Having worked with breeding/show dogs in the past, these were usually given the initial course, but no follow up boosters. One of my ex bosses was totally convinced they are unnecessary, and pretty much a scam to make more money by the vets.
I have read a little about 'titers' on here, I have not heard of these being routinely performed in the UK. I assume they show the dogs level of immunity against each disease? Is there a level that is considered acceptable to not re-vaccinate? I would love to know more, eg is it expensive, accurate etc.


----------



## Brodysmom (Jan 8, 2009)

Different countries have different protocols. I am very conservative when it comes to vaccinations. Titers will show immunity status, so they are very helpful in determining whether to re-vaccinate or not. But yearly boosters? No way. Duration of immunity studies are showing 7 years and counting on parvo/distemper/rabies. 

Here's a thread talking about titers and there's some good links in there about duration of immunity studies and vaccination protocols.

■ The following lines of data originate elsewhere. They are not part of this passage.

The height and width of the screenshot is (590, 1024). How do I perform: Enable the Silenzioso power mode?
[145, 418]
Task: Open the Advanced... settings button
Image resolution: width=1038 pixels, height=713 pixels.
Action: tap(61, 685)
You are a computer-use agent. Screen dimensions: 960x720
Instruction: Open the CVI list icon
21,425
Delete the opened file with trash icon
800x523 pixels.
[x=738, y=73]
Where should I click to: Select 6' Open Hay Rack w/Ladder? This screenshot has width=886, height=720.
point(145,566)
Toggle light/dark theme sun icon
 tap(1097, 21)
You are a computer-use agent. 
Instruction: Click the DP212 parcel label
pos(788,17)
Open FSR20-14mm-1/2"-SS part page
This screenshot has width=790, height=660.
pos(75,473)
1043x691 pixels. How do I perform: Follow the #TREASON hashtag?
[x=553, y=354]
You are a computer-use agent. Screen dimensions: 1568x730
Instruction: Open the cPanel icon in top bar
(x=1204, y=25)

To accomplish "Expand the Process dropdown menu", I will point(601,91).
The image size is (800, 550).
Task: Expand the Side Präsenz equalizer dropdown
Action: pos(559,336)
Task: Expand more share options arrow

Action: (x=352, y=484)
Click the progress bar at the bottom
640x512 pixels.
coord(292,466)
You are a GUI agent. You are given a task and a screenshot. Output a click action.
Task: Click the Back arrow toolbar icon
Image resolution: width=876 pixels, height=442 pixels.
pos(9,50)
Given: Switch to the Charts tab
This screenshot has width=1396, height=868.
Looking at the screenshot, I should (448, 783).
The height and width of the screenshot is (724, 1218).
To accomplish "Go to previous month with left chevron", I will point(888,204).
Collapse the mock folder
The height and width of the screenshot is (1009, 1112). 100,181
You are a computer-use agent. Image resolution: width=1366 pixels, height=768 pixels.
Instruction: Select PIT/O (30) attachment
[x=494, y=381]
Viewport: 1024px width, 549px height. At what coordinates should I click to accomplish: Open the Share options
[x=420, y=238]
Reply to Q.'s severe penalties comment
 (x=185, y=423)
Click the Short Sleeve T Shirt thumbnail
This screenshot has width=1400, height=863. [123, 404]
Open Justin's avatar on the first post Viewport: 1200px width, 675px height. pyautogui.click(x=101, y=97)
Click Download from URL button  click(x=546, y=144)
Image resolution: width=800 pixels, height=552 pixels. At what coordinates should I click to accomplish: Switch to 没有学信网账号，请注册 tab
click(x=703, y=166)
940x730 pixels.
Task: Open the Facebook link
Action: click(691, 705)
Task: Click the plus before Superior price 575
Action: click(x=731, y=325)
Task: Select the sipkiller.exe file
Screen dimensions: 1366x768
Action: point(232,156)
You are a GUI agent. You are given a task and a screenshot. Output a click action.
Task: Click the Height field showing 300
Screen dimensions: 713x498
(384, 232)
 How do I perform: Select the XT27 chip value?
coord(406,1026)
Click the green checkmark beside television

http://www.chihuahua-people.com/chihuahua-health/65524-vaccine-titer-question-s.html


----------



## Huly (Mar 5, 2012)

I do titer test (even as young pups since they get antibodies from their mom) for distemper etc. As for Rabies it is state mandated and strictly tracked by my county. So I am required to give Rabies. I did notice my new holistic vet did not give the full dose like most vets. She only gave a partial dose but I am not complaining.  

Now for my Cat Chihuly (aka Huly) he does not receive any vaccines! Since he does not leave my house the county can’t bust me for it. Also he is a special case. He received a vaccine (FVRCP for cat people or similar to Dog distemper for non cat people) and we was too young, weak or too sick to get the vaccine so he caught the virus. He is now FVR and FHV-1 positive. He is the reason I started going to a holistic/traditional vet as he needs immune boosters and your occasional antibiotic.


----------



## Wicked Pixie (Oct 14, 2011)

Brilliant info, thanks Brodysmom. I shall be researching like crazy now! Luckily we don't have rabies in the UK, so it is only parvo/distemper/leptospirosis I have to worry about.


----------



## Munchii (Mar 22, 2011)

I'm in the UK, and I personally give a booster shot every 3 years.
In the UK, the vets give the same quantity of the vaccination they ould give a great dane, to our little chi-babies.
So basically, I get the puppy round, and then I think there's one at 12months, and then every 3 years.


----------